From a Conversation I had Online:

  1. 2º What's the difference between a subjectively perfect simulation of an emotion and a subjetivecly perfect "reality" of an emotion?

    3ª Do you think that reality is superdeterministic, then? How can exist free will in that scenario? Only way around that problem that I can think of is postulating the existence of strong emergence properties in complex systems
    Also: the problem of apparent quantum uncertainty, which can act as that randomizing effect you are talking about

    4ºUmmm...superintelligent in what sense? Mathematically? Socially? Technologically? Emotionally?
    Are you thinking in God, V.A.L.I.S, Jane (Ender's, of course)? Or Cassanova, maybe?

    By the way, are you a sci-fi nutty, like myself? Just curiosity
    If so, can you recomend me some fine reading that have some connections to these issues?

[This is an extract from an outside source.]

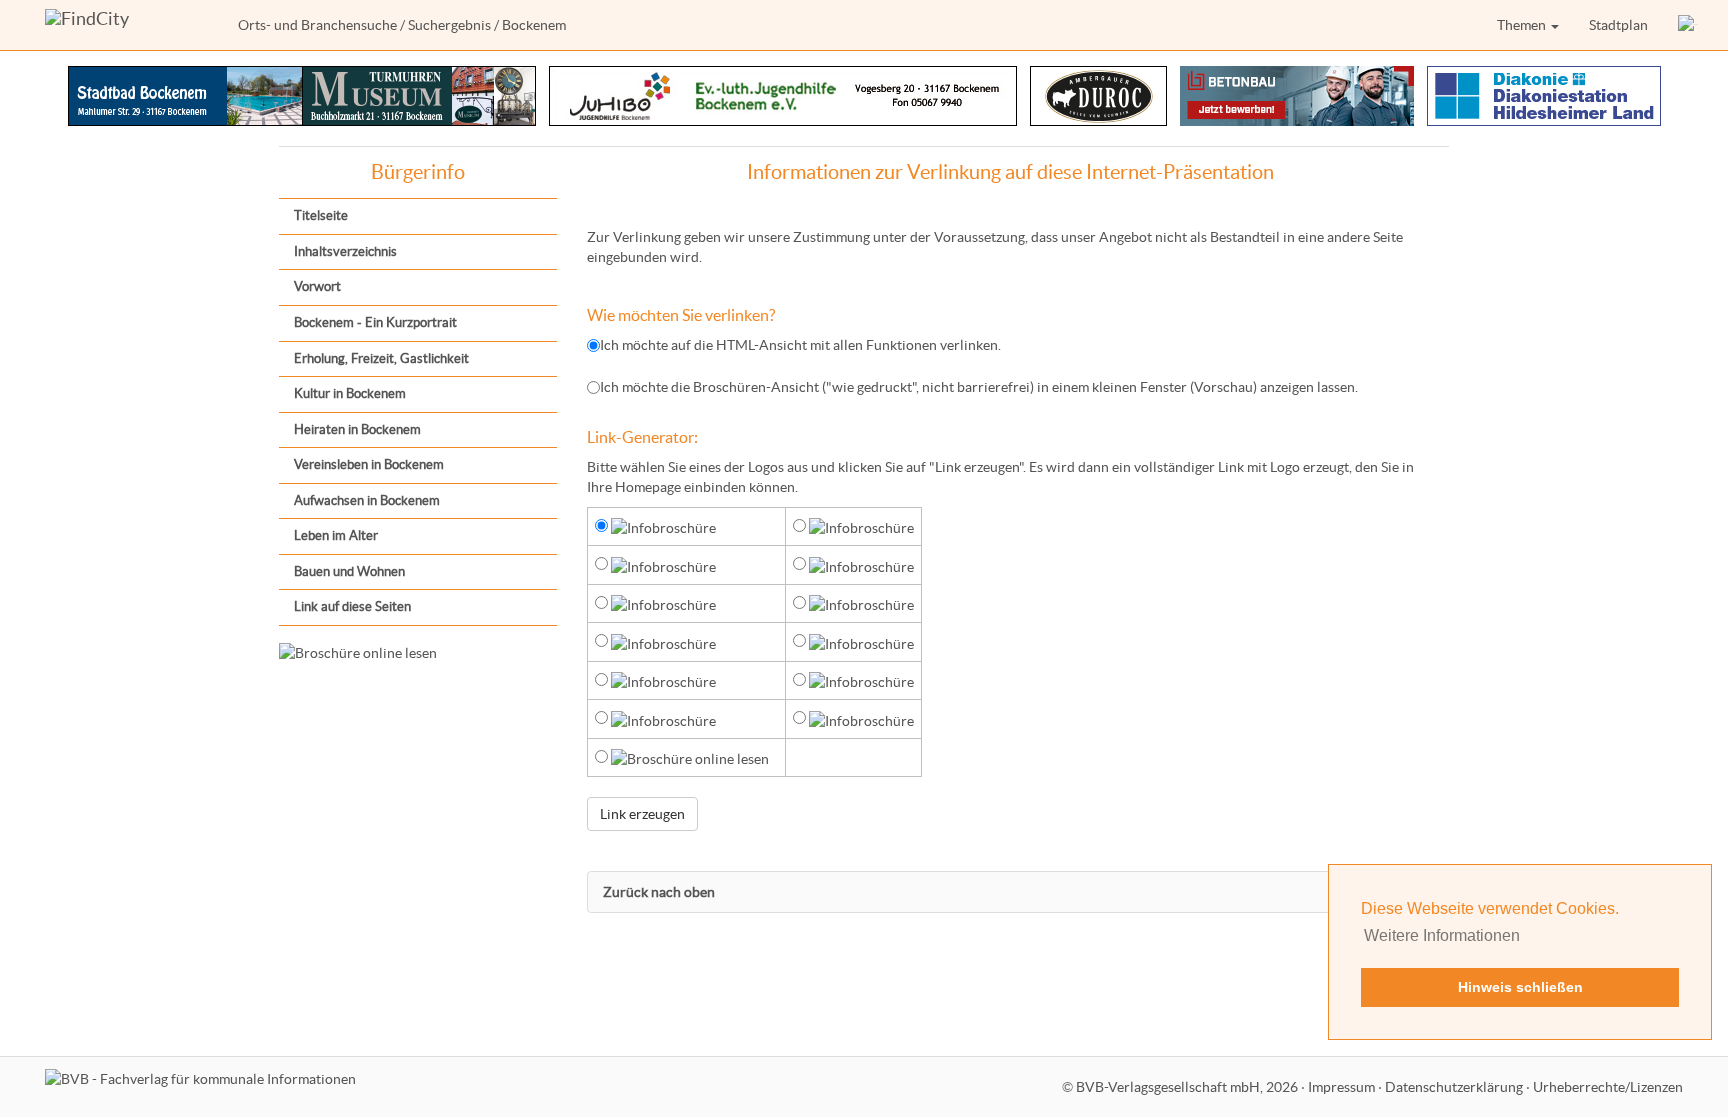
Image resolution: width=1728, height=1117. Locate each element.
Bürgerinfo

    Some of my favourites, albeit dated, are :
    Snow Crash/Diamond age, N. Stephenson
    Schismatrix/ Distracction, B. Sterling
    Fairyland, P. McAuley
    Some old sagas like Hyperion Cantos/Dune saga
    Almost all from Charlie Stross (who on a side note, confessed me by email that he is an old b/tard, lol)

    5ºShort answer: yep
    Have you read Promethea, from A. Moore? has an awfull lot to do with this, or any of his rants about the "ideaspace"
    Interesting shit

    6ª I can't see how. By almost definition, advanced societies care for the weak, which effectively invalidates darwinist selection.
    Indeed, people in most developed countries reproduced less, and inside developed countries, succesful people have fewer children (measuring succes in a monetary/intelectual way, as is the case nowadays...)
  2. psklNew

    2* Can't say I'm really sure what the difference would be, but I suspect that any difference would be unobservable, making the difference pragmatically irrelevant.

    3* I guess you could say that I do think that the universe is superdeterministic. I was always going to write this sentence, given my brain chemistry and my environment. At the same time, it feels as though I chose to write that sentence. The difference between free will and superdeterminism, I think, may be a matter of perspective more than anything else.

    4*I think we can agree that there are multiple kinds of intelligence: mathematical/analytical, creative, emotional, social, etc. If something possessed these kinds of intelligences to a degree that is superhuman, I'd call it a superintelligence. However, I'm not sure that's what's required of something to be a superintelligence. If an entity possesses superhuman capacities in any realm of intelligence, I think, we might be able to call it superintelligent, even if that superintelligence is limited to a specific subset of that which might be called "intelligence."

    I haven't read a lot of sci fi, unfortunately. Most of what I know about these topics comes from reading Wikipedia articles. However, I have read Neuromancer, which is about an AI's attempt to possess intelligence greater than is allowed by the Turing Police. It's a good read, though I bet you've already read it.

    I've of course read Ender's Game, Ender's Shadow, and Shadow of the Hegemon, but who hasn't?

    5* Haven't read it yet. Which of the books you mentioned would you suggest should be the first I read?

    6* While it's true that in developed countries, we care for the weak and thus make Darwinist selection a weaker process, I believe that there still is selection for good traits. It's kind of like good marijuana, if I may make the comparison. Most weed is swag, cross-bread with numerous strains to the point that its characteristics are generic and bland. However, stronger/better/more potent strains are bread with each other (much like how one doctor will often marry another), making the strain contain better traits than the vast majority of its peers. I think the same can be said of humans with desirable traits.

    It is concerning that the people least likely to reproduce, however, are precisely the people whose traits are most desirable. This doesn't help notions of continued Darwinist selection in the slightest. Have you seen the movie Idiocracy? It's a comedy, but it's about that phenomenon.

    One way these trends can be combated in the near future will, I think, be through genetic manipulation and gene therapy, as long as it becomes available to most of the public rather than just the rich and powerful.